Prosegui la riflessione sui piccoli segni compiuti da Gesù, ripartendo subito dopo la citazione di Evangelii gaudium con cui termina.

--- Brano fornito ---
********
Dove il Signore tocca, porta vita, guarisce, fa fiorire.
La risposta ai nostri dubbi è semplice: se l'incontro con Lui ha cambiato qualcosa, ha prodotto gioia, coraggio, fiducia, apertura del cuore, generosità, bellezza del vivere, se vivo meglio allora è lui quello che deve venire.
I fatti che Gesù elenca non hanno cambiato il mondo, eppure quei piccoli segni bastano perché non consideriamo più il mondo come un malato inguaribile. Gesù non ha mai promesso di risolvere i problemi della storia con i suoi miracoli. Ha promesso qualcosa di molto più grande: il miracolo del seme, il lavoro oscuro ma inarrestabile del seme che fiorirà. Non ci ha fornito pane già pronto, ma un lievito che non si spegne.
Sta a noi ora prolungare i gesti che Gesù elenca: «Se io riesco ad aiutare una sola persona a vivere meglio, questo è già sufficiente a giustificare il dono della mia vita. È bello essere popolo fedele di Dio. E acquistiamo pienezza quando rompiamo le pareti e il nostro cuore si riempie di volti e di nomi!» (Francesco, Evangelii gaudium, n. 274).
********
--- Elenco dei dati ---
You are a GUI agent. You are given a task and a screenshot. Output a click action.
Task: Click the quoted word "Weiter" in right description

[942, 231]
********
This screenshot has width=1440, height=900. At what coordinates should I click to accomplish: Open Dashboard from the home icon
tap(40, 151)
********
--- Risposta ---
La fede è fatta di due cose: di occhi che vedono il sogno di Dio e di mani pazienti e fiduciose come quelle del contadino che «aspetta con costanza il prezioso frutto della terra» (Giacomo 5,7). Di uno stupore, come un innamoramento per un mondo nuovo possibile, e di lavoro concreto per volti e nomi che riempiono il cuore. Anche di fatica: «Fino a che c'è fatica c'è speranza» (don Milani).
Beato chi che non si scandalizza di me. Gesù portava scandalo e lo porta oggi, a meno che non ci facciamo un Cristo a nostra misura e addomestichiamo il suo messaggio: non stava con la maggioranza, ha cambiato il volto di Dio e del potere, ha messo pubblicani e prostitute prima dei sacerdoti, ha fatto dei poveri i principi del suo regno.
Gesù: un uomo solo, con un pugno di amici, di fronte a tutti i mali del mondo. Beato chi lo sente come piccolo e fortissimo seme di luce, goccia di fuoco che vive e opera nel cuore dell'uomo. Unico miracolo di cui abbiamo bisogno.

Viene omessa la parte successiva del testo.